### Testo di riferimento
=======

“Non abbiate paura della tenerezza”

Il testo integrale dell'omelia recitata da Papa Francesco nella cerimonia dell'intronizzazione

Cari fratelli e sorelle!
 
Ringrazio il Signore di poter celebrare questa Santa Messa di inizio del ministero petrino
nella solennità di San Giuseppe, sposo della Vergine Maria e patrono della Chiesa universale:
è una coincidenza molto ricca di significato, ed è anche l’onomastico del mio venerato
Predecessore: gli siamo vicini con la preghiera, piena di affetto e di riconoscenza.
Con affetto saluto i Fratelli Cardinali e Vescovi, i sacerdoti, i diaconi, i religiosi e le
religiose e tutti i fedeli laici. Ringrazio per la loro presenza i Rappresentanti delle altre Chiese
e Comunità ecclesiali, come pure i rappresentanti della comunità ebraica e di altre comunità
religiose. Rivolgo il mio cordiale saluto ai Capi di Stato e di Governo, alle Delegazioni ufficiali
di tanti Paesi del mondo e al Corpo Diplomatico.

=======

### Dati archiviati
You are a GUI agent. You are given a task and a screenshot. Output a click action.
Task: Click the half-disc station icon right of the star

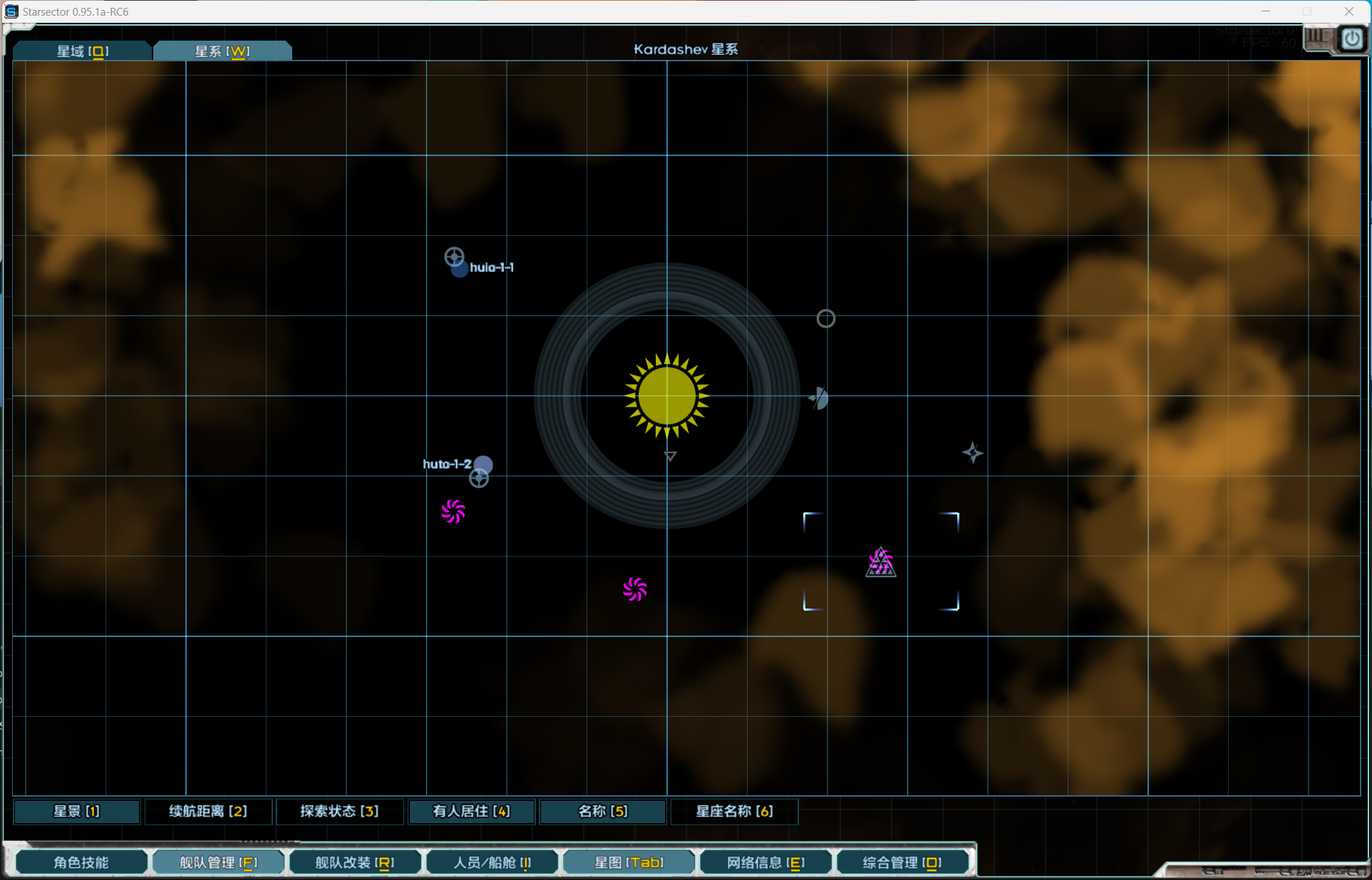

=======

### Consegna
Trascrivi dall'omelia riportata sopra il passo che va da "Con affetto saluto" fino a "al Corpo Diplomatico." compreso, senza apportare alcuna modifica.

### Risultato atteso
Con affetto saluto i Fratelli Cardinali e Vescovi, i sacerdoti, i diaconi, i religiosi e le
religiose e tutti i fedeli laici. Ringrazio per la loro presenza i Rappresentanti delle altre Chiese
e Comunità ecclesiali, come pure i rappresentanti della comunità ebraica e di altre comunità
religiose. Rivolgo il mio cordiale saluto ai Capi di Stato e di Governo, alle Delegazioni ufficiali
di tanti Paesi del mondo e al Corpo Diplomatico.